When is a ring more than a ring?

When it’s your mother’s—and she’s deciding whom to pass it on to, you or your sister.

The situation was this: My sister, Jen, was married with two young daughters; I was single with zero daughters. Or sons, for that matter. Our mother, getting on in years, was in a deaccessioning kind of mood, which meant sorting through her jewelry box from time to time and finding something special to bequeath to one or the other of us.

The problem was that lately, she seemed to be bequeathing everything to Jen—the thick band with a single inlaid diamond, the rose gold loop with five evenly spaced stones, the green-gray cat’s-eye set high atop spiky prongs.... The logic was clear: Since Jen had two girls, our mother naturally sent these feminine trinkets her way so she could one day pass them on, too.

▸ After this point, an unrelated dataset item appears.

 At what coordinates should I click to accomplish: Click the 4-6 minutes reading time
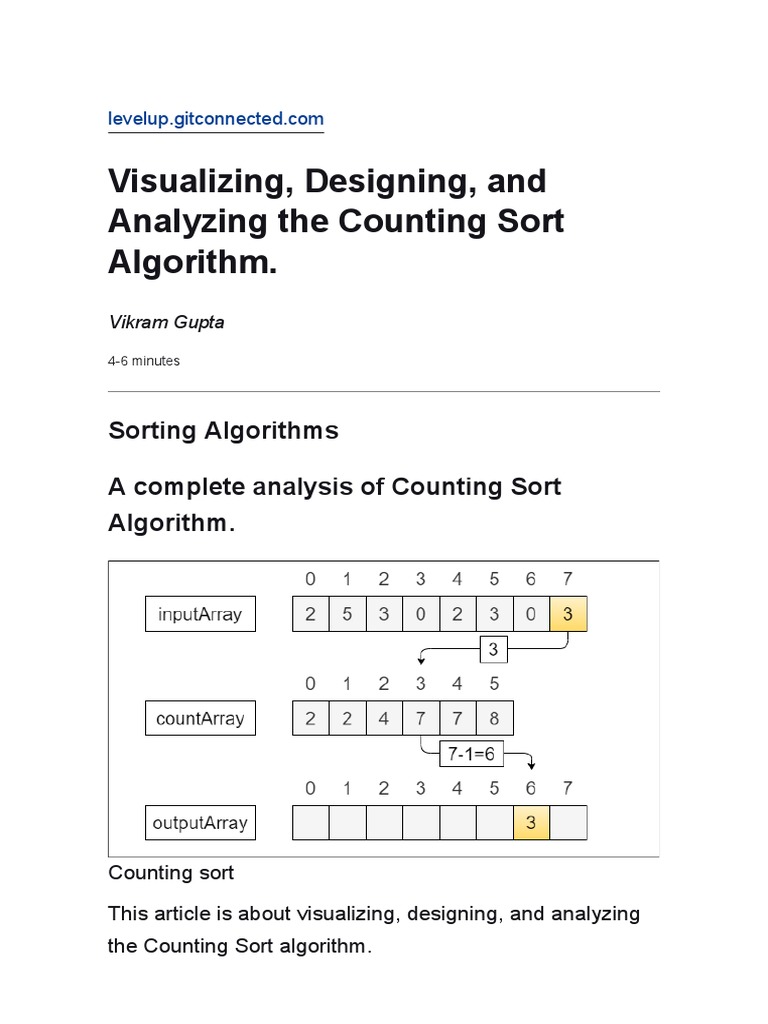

All of which sounds perfectly reasonable to me now. But back then, you’d have thought my mother had left me on a mountaintop to die, such was the level of neglect and betrayal I felt. Whenever I spotted another of her baubles on Jen’s fat little fingers, my eyeballs would vibrate with rage; I worried a blood vessel in my brain might burst. (To be clear, my sister’s fingers are neither fat nor particularly little, but that’s how I was feeling at the time.) It got so bad that once, during a visit to Jen’s place, I wandered into her bedroom and quickly picked through her jewelry box, looking for yet more evidence of her secret alliance with our mother.

Eventually, I pulled myself together—partly because I didn’t want to turn our family’s business into an episode of The People’s Court. But also because I finally figured out what was going on with me: My desire to have kids, coupled with the implication that Mom didn’t seem to think I’d ever have them, was more than I could bear. I hadn’t even allowed for the fact that our mother, a kind and uncalculating person, simply wasn’t the type to keep track of which daughter was getting what.

Facing all of this (with the help of a good shrink) revealed the damnable bijoux for what they were: harmless keepsakes, of modest value and not even my style, onto which I’d projected a load of crazy. The one truly spiky, circular thing in the whole equation had been my frenzied sense of self-doubt. Thank Christ my sister was patient with me; as she says now, “In the grip of the ring thing, as I came to call it, you were in a dark place. I figured I’d better just give you some space until the fever broke, which it did.”

And then the marriage came, the babies came, even a couple of my mother’s rings came. I wear one of them, a sliver of platinum, barely visible in a stack, every day. A subtle reminder of someone I used to be.